__WHAT YOU SHOULD DO__: Among the lines below, copy exactly those from the one with "Viewport: 231px width, 151px height." through the one with "You are a computer-use agent. Screen", counting both ends.
** THE INPUT follows **
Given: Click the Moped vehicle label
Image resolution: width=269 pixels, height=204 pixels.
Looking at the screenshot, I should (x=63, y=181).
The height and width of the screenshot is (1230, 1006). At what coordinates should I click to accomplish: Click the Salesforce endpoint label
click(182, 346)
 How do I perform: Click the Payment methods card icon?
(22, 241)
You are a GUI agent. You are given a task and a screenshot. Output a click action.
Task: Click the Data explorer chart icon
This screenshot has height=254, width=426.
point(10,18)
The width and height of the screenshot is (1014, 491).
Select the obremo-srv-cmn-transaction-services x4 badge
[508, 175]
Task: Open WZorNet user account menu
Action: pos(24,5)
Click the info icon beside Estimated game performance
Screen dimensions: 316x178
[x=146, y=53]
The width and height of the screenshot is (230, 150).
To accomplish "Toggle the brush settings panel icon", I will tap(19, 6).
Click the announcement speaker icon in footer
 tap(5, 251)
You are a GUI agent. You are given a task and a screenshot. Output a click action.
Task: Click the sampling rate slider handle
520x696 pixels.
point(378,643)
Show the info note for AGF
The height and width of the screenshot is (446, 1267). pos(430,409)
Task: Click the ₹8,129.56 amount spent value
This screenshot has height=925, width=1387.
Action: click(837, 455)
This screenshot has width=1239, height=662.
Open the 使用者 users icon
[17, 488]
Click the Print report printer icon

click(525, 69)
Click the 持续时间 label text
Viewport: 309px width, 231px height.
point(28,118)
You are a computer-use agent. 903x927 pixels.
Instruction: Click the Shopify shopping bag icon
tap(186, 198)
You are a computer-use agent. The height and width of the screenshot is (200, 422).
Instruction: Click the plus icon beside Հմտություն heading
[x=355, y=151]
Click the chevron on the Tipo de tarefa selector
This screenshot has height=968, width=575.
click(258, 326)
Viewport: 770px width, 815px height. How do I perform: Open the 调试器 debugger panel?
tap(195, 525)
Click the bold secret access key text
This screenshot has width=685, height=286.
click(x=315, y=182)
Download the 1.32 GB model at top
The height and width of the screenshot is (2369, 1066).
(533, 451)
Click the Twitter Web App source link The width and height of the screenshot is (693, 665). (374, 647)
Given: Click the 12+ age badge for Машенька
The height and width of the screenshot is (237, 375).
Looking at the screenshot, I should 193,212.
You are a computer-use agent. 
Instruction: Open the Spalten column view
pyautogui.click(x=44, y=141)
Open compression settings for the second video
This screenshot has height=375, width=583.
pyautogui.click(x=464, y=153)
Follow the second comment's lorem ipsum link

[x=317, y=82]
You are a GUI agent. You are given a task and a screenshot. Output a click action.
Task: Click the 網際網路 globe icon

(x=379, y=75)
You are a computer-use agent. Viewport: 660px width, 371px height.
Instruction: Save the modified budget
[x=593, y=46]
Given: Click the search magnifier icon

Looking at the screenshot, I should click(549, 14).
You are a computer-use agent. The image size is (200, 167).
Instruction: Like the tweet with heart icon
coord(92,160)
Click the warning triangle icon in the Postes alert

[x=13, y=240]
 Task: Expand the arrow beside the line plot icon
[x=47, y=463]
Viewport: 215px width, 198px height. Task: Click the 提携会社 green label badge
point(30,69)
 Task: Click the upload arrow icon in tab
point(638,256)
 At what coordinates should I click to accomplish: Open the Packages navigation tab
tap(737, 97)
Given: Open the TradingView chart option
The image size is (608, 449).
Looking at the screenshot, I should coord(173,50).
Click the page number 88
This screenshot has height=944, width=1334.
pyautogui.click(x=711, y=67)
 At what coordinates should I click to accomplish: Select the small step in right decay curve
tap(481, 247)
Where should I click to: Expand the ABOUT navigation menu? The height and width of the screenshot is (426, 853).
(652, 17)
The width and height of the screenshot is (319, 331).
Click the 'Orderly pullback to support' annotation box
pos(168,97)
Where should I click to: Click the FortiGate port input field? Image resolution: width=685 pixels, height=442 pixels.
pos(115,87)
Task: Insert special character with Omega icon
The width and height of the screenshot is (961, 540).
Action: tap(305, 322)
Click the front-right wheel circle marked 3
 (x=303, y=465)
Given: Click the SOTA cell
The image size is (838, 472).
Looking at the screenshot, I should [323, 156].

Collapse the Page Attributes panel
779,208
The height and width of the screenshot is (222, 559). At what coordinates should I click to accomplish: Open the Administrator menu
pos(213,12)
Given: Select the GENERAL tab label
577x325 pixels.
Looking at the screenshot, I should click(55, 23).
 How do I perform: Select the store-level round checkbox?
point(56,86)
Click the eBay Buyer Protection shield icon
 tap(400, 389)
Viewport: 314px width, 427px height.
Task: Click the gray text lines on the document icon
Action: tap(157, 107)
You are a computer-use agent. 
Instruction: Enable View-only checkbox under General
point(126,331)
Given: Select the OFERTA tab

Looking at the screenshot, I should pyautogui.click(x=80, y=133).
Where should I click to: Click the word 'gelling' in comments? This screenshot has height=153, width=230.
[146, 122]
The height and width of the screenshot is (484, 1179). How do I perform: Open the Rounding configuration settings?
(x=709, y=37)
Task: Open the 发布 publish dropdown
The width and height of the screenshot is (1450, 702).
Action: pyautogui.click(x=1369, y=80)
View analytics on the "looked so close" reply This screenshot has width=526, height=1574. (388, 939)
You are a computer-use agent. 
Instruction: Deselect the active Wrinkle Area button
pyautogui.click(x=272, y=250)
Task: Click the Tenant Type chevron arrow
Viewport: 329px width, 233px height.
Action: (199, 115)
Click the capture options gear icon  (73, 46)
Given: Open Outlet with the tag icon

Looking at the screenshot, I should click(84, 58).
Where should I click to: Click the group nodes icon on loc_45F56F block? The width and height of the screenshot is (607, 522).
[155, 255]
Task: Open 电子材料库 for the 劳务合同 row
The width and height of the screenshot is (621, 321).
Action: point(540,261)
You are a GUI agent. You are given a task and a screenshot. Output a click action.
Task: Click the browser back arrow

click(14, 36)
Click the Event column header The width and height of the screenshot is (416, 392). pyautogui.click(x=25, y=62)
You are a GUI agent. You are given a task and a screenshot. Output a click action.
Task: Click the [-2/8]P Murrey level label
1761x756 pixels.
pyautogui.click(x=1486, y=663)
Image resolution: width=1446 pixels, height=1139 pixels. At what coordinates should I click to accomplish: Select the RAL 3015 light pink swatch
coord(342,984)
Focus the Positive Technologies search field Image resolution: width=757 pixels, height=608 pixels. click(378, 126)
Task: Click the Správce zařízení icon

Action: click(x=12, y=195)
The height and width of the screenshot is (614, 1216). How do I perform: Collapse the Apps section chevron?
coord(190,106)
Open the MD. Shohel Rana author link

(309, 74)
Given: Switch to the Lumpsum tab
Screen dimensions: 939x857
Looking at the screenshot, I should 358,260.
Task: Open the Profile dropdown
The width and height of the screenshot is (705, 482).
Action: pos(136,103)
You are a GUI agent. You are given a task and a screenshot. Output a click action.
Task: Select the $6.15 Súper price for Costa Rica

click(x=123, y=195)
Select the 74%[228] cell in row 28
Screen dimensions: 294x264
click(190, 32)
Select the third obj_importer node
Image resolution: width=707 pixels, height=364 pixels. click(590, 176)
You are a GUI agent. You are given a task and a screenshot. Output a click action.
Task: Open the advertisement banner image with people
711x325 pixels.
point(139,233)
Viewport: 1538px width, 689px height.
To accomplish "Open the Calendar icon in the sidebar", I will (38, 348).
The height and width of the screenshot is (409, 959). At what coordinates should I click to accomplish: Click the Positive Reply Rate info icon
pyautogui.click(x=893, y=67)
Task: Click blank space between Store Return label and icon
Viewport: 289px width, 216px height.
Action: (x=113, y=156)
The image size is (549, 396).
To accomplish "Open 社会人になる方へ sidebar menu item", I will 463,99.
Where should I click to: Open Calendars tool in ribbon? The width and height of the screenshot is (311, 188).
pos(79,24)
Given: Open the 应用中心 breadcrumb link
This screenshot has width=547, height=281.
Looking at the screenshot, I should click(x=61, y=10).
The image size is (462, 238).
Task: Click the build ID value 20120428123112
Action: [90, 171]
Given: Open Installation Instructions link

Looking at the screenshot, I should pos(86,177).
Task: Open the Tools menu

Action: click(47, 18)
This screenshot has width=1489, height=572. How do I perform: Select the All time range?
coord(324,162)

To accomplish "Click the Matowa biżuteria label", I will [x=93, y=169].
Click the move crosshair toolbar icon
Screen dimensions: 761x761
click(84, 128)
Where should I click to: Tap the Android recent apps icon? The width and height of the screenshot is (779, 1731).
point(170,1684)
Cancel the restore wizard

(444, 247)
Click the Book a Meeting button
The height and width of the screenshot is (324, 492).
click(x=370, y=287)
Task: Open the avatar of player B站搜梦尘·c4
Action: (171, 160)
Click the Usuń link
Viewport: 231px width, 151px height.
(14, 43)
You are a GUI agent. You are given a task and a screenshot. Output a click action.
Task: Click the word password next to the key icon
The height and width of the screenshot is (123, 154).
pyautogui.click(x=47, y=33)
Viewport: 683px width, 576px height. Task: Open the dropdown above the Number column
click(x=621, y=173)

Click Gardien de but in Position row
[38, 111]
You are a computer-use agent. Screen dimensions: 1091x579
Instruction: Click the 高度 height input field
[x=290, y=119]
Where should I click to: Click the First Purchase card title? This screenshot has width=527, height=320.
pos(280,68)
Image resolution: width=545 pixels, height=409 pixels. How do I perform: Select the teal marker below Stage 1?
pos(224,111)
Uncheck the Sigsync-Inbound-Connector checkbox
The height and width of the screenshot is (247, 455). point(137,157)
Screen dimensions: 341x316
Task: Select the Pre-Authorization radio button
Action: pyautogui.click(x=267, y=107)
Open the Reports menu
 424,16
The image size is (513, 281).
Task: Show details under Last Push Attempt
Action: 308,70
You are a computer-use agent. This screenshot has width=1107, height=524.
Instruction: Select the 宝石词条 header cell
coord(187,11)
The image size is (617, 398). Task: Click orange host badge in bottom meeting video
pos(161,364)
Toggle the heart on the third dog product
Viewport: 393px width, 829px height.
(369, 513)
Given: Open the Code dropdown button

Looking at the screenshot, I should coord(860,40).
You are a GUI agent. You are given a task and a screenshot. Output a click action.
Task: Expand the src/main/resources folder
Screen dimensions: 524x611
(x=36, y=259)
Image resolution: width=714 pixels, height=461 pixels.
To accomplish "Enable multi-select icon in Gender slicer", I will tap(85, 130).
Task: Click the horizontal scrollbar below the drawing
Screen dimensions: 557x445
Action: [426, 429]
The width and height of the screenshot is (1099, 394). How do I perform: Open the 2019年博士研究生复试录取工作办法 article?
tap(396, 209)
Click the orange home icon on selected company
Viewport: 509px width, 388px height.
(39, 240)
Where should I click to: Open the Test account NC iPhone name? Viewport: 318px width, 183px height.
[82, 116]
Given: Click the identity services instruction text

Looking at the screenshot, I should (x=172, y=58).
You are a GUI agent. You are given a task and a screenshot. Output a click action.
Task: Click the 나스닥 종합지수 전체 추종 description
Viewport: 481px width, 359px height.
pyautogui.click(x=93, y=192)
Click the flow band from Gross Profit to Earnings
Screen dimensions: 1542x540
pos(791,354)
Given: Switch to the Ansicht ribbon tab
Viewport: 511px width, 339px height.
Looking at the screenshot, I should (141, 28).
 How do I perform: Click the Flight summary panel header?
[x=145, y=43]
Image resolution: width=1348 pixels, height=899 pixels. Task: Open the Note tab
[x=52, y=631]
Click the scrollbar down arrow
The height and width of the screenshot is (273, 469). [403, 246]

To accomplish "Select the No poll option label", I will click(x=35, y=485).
** End of THE INPUT **
__RESULT OF THIS TASK__:
Viewport: 231px width, 151px height.
(14, 43)
You are a GUI agent. You are given a task and a screenshot. Output a click action.
Task: Click the word password next to the key icon
The height and width of the screenshot is (123, 154).
pyautogui.click(x=47, y=33)
Viewport: 683px width, 576px height. Task: Open the dropdown above the Number column
click(x=621, y=173)

Click Gardien de but in Position row
[38, 111]
You are a computer-use agent. Screen dimensions: 1091x579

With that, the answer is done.